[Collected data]
Content starts

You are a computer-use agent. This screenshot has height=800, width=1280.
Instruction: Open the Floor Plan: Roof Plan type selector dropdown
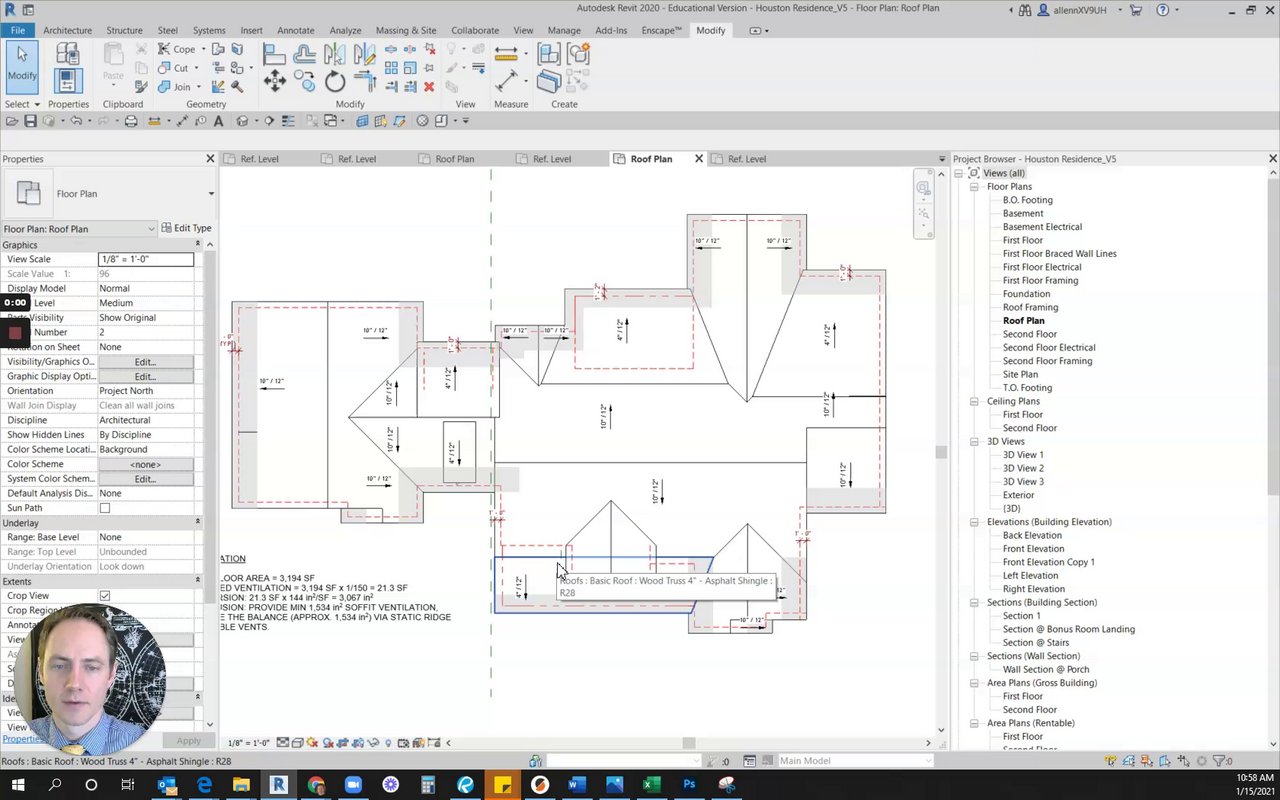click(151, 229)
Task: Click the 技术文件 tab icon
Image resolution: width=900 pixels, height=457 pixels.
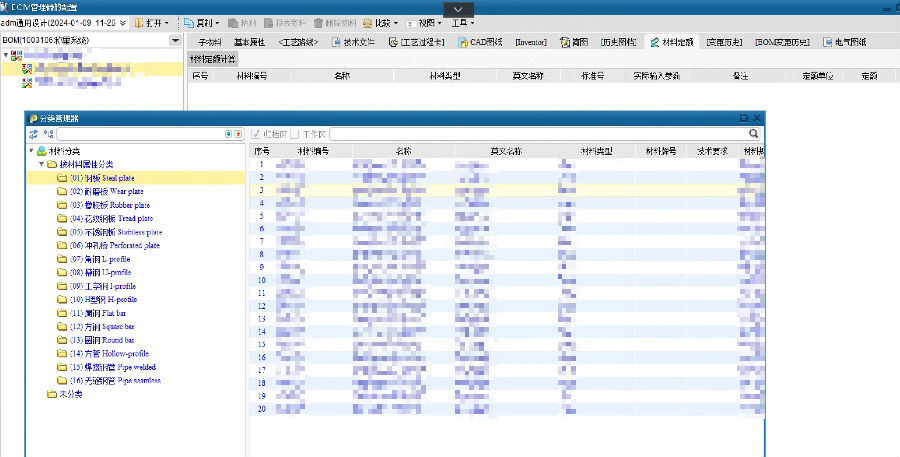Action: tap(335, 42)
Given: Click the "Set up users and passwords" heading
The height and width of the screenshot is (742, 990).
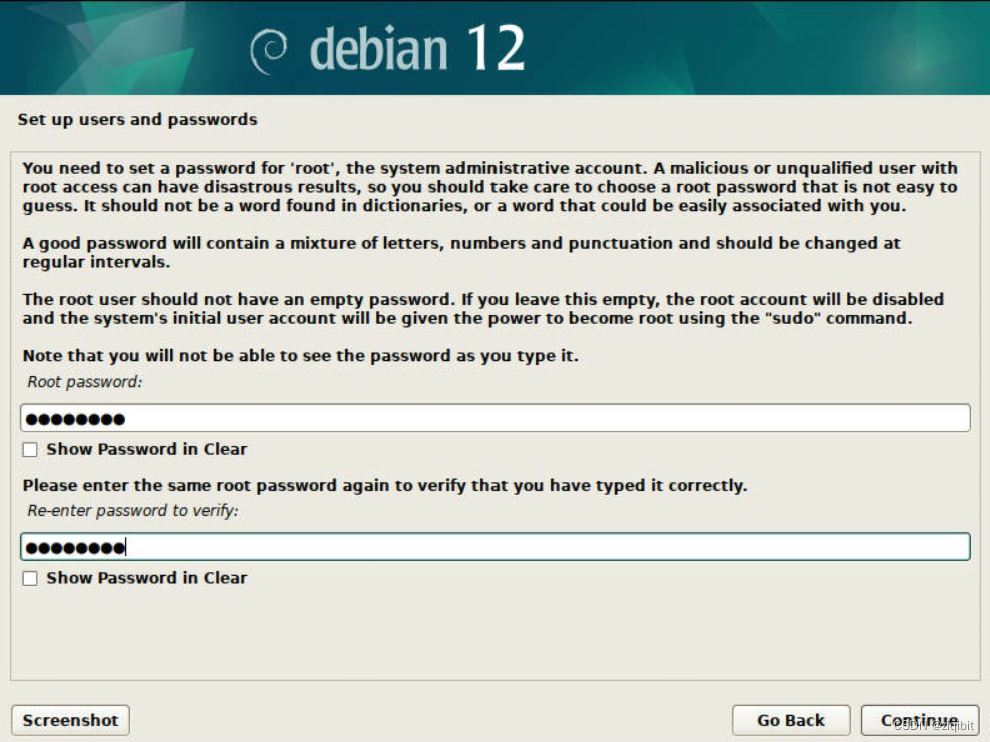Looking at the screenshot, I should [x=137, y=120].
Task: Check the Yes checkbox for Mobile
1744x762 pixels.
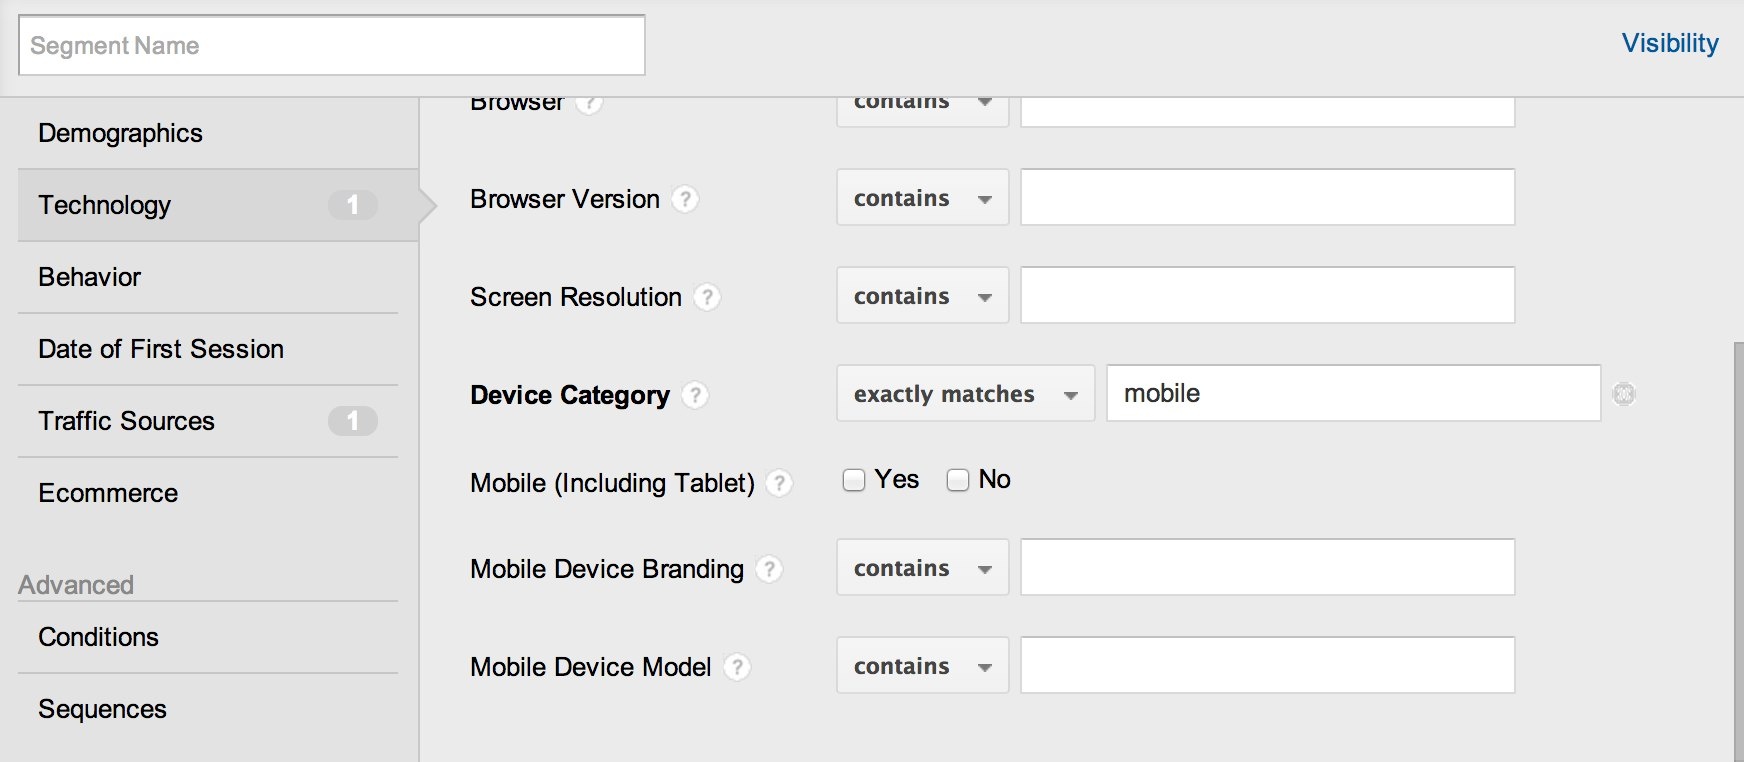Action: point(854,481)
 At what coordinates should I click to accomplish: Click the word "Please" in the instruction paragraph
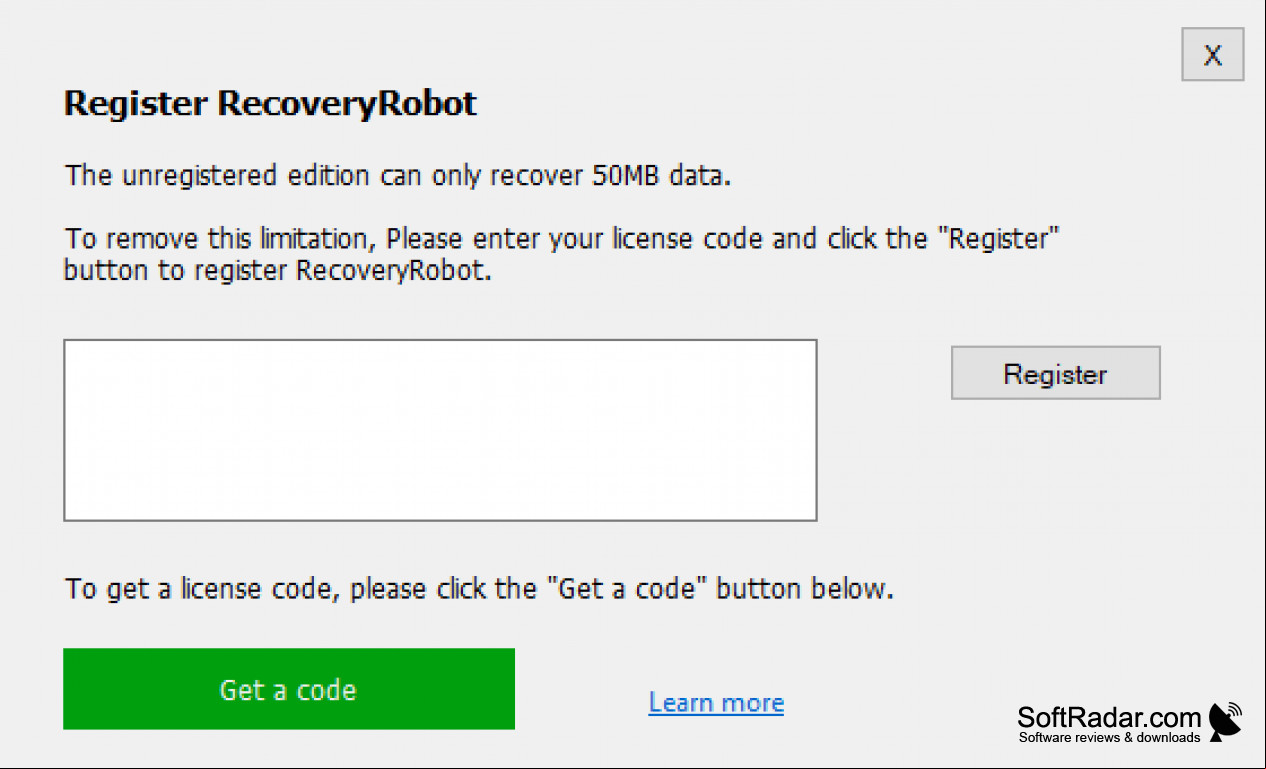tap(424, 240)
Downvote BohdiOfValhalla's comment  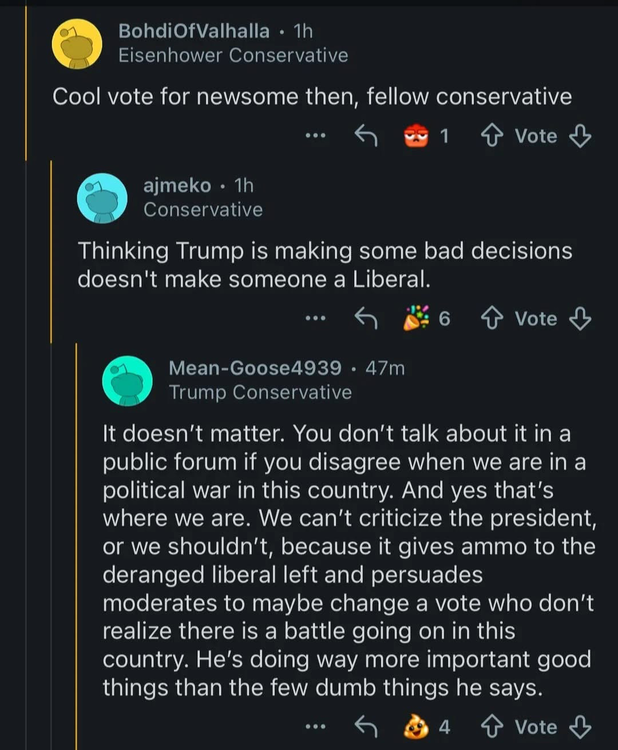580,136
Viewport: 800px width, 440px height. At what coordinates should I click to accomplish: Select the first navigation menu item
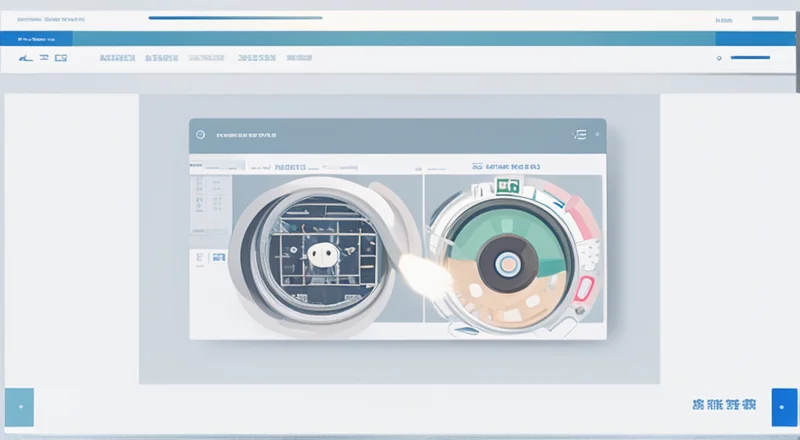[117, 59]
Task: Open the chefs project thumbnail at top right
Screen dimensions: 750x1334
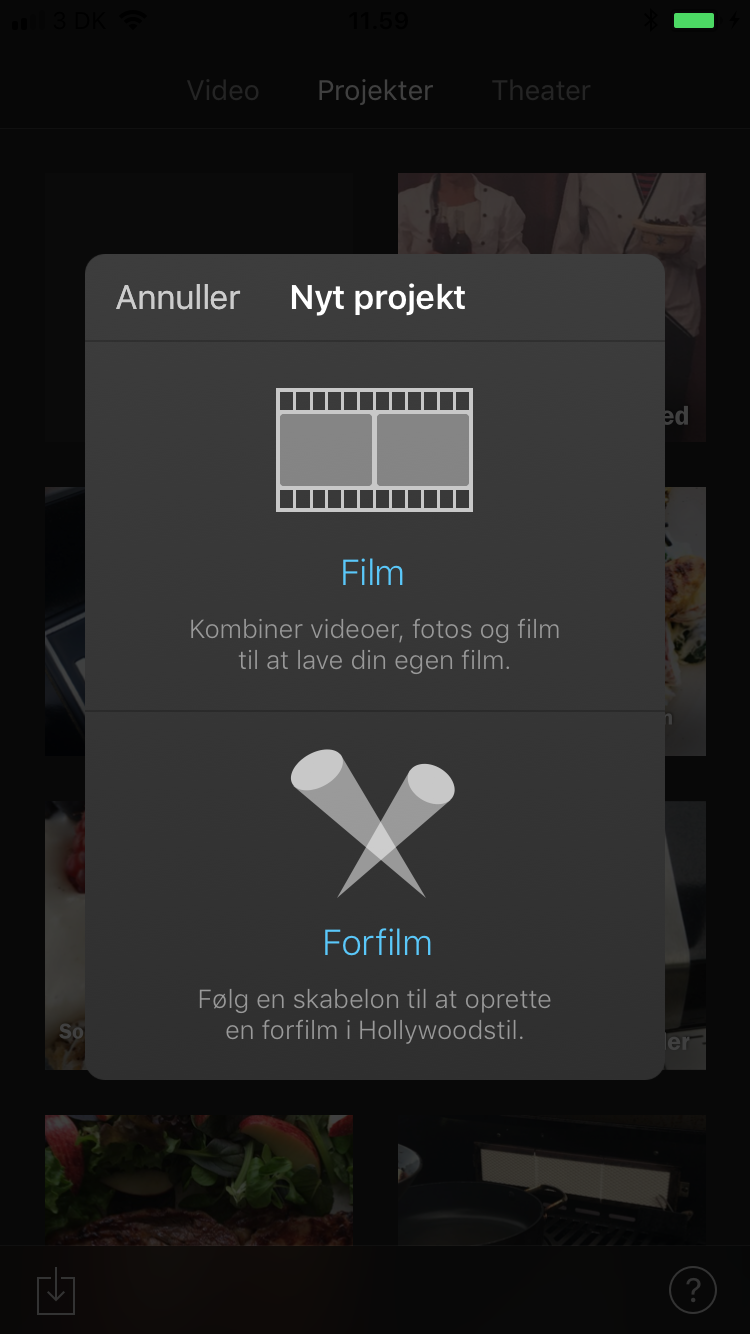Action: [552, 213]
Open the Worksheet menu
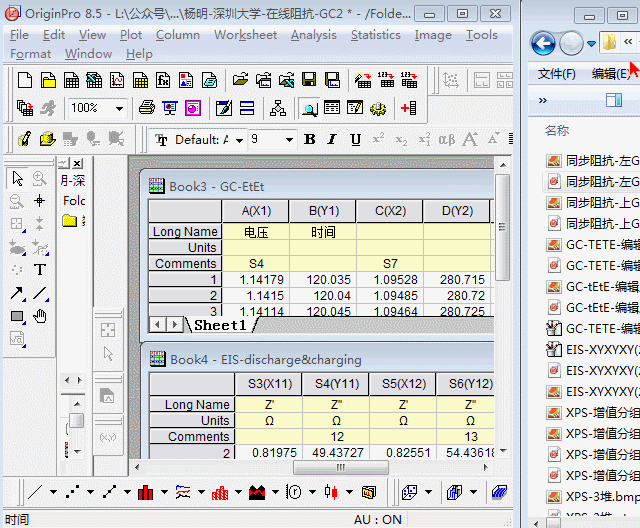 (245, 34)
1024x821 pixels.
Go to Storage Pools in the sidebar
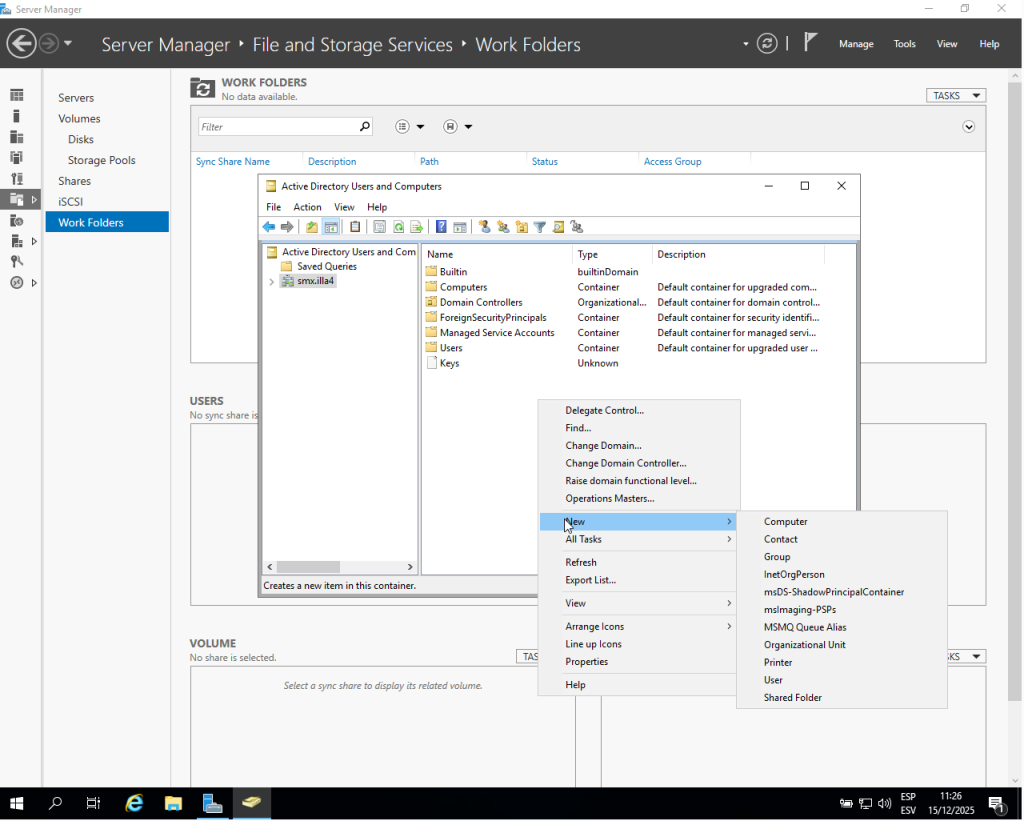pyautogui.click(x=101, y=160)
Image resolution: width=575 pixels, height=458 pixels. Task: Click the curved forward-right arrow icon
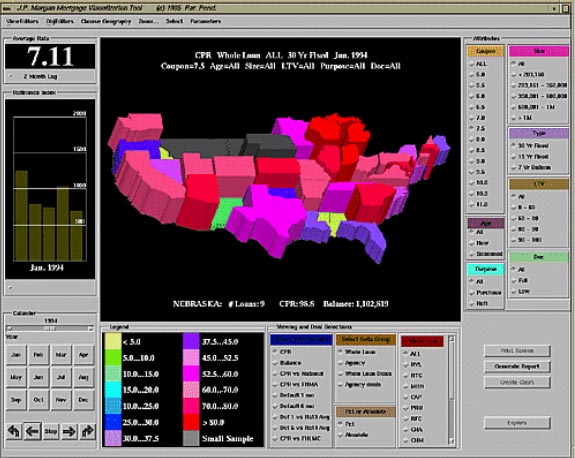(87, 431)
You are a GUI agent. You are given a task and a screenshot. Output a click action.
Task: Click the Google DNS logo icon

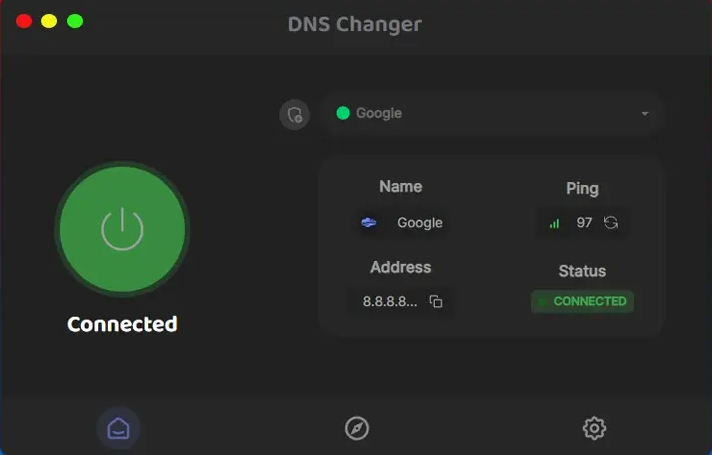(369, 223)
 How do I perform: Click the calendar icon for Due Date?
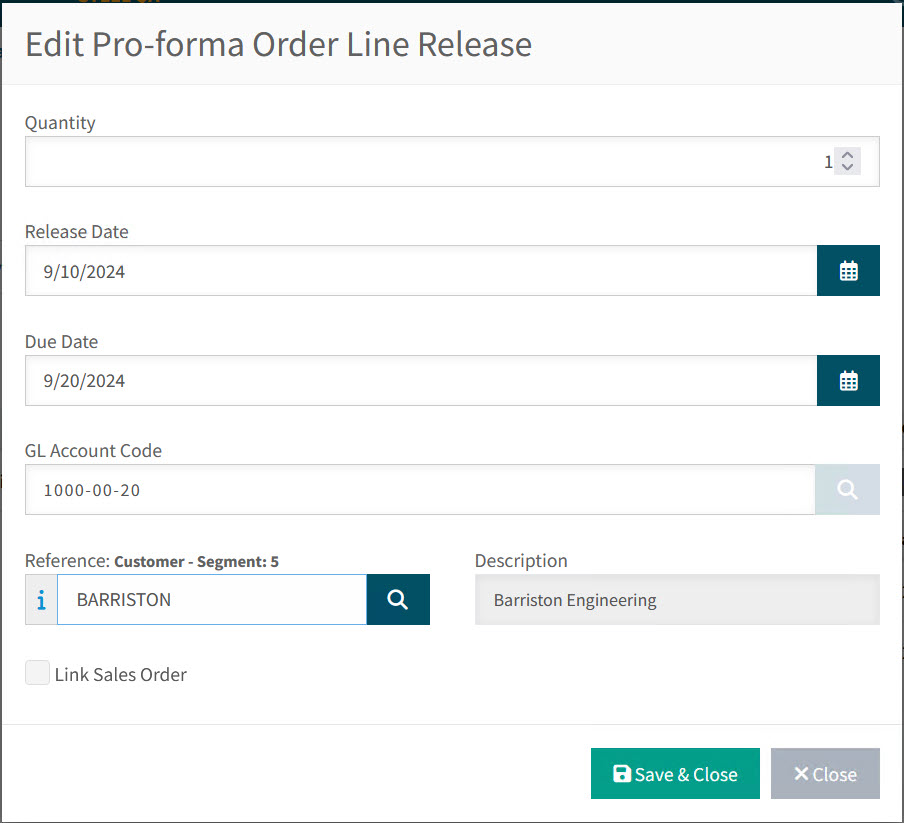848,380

Content ends

(WHAT IS BEING ASKED): For this exercise, repeat word for word only the lines from the one containing "You are a GUI" through the end of the data, including both. Pictures do not go in the copy.

(EXERCISE OUTPUT):
You are a GUI agent. You are given a task and a screenshot. Output a click action.
Task: Click the Google DNS logo icon

(369, 223)
 How do I perform: Click the calendar icon for Due Date?
848,380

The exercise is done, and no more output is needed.